Key Takeaways
- US DOJ indicts four container firms and seven executives for price-fixing.
- The alleged cartel doubled container prices and boosted profits one hundredfold.
- Singamas (00716.HK) stock plunged 17.8% on the news; CIMC (02039.HK) also fell.
Key Takeaways

The U.S. Department of Justice on May 19 charged four of the world's largest container manufacturers and seven of their executives with a long-running price-fixing conspiracy, triggering a sharp selloff in the Hong Kong-listed shares of the accused firms. The indictment alleges a cartel that nearly doubled container prices during the pandemic, with Singamas Container Holdings tumbling as much as 17.8 percent.
In a statement, Singamas acknowledged the U.S. indictment against the company, its CEO Teo Siong Seng, and another employee, confirming it has engaged external legal advisers. "The Board considers that the business operations and day-to-day activities of the Group remain normal in all material respects," the company said. CIMC, also named in the suit, issued a similar statement noting its business operations remain normal.

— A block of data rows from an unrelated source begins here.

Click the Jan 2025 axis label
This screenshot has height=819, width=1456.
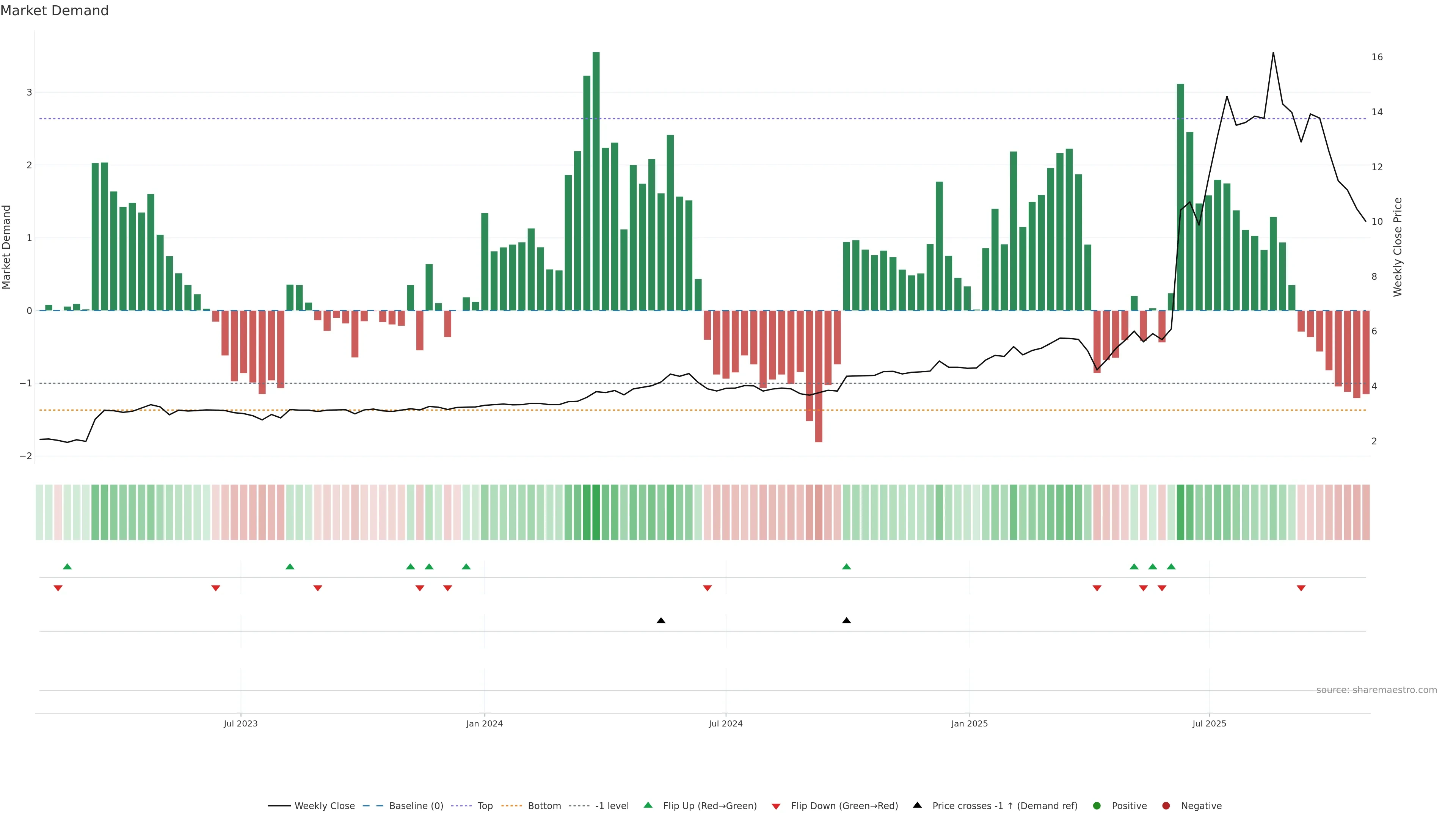click(x=970, y=723)
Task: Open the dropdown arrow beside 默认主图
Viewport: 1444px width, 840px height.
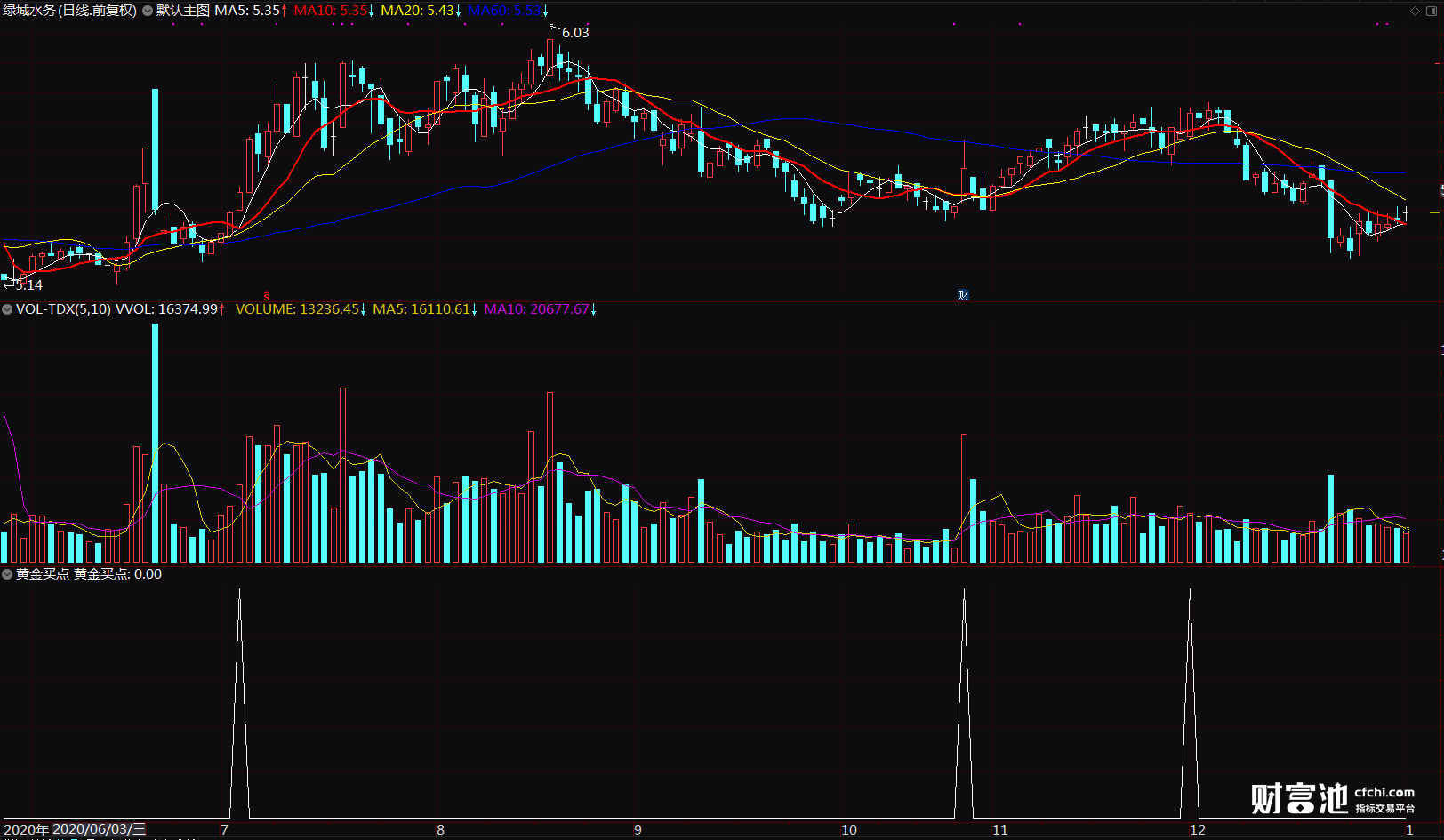Action: coord(148,11)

The indictment, filed under the Sherman Antitrust Act, details a scheme from November 2019 to January 2024 where the firms allegedly restricted production and fixed prices for standard dry shipping containers. Prosecutors claim the conspiracy caused CIMC’s container manufacturing profit to soar from about $19.8 million in 2019 to $1.75 billion in 2021. Singamas swung from a net loss of about $110 million in 2019 to a profit of $186.8 million in 2021.

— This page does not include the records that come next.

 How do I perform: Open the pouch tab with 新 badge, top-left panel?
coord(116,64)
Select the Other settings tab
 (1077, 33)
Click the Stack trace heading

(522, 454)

This legal action threatens severe penalties, including corporate fines up to $100 million and individual penalties of 10 years in prison and a $1 million fine, potentially disrupting a critical sector of global trade. The charges could lead to broader investigations into the container manufacturing industry, which has faced scrutiny for its pricing power during the supply chain crisis.
The defendants include China-based CIMC, Singamas, Shanghai Universal Logistics Equipment, and CXIC Group Containers. According to the Justice Department, the companies conspired to limit production shifts and hours, agreed not to build new factories, and even installed 87 surveillance cameras across 49 production lines to monitor the agreement.
One executive, Singamas marketing director Vick Nam Hing Ma, was arrested in France on April 14, 2026, and is pending extradition to the U.S. Six other charged executives remain at large. The indictment is an allegation, and all defendants are presumed innocent unless proven guilty.
Investor reaction was swift and negative. Shares of Singamas (00716.HK) opened down 17.8% to HKD0.485 in Hong Kong on heavy volume. CIMC (02039.HK) shares also fell, opening down 0.32% at HKD9.39, after having dropped over 9% in the previous session. The charges introduce significant uncertainty for investors, with the prospect of massive fines and executive imprisonment weighing on the stocks.
This article is for informational purposes only and does not constitute investment advice.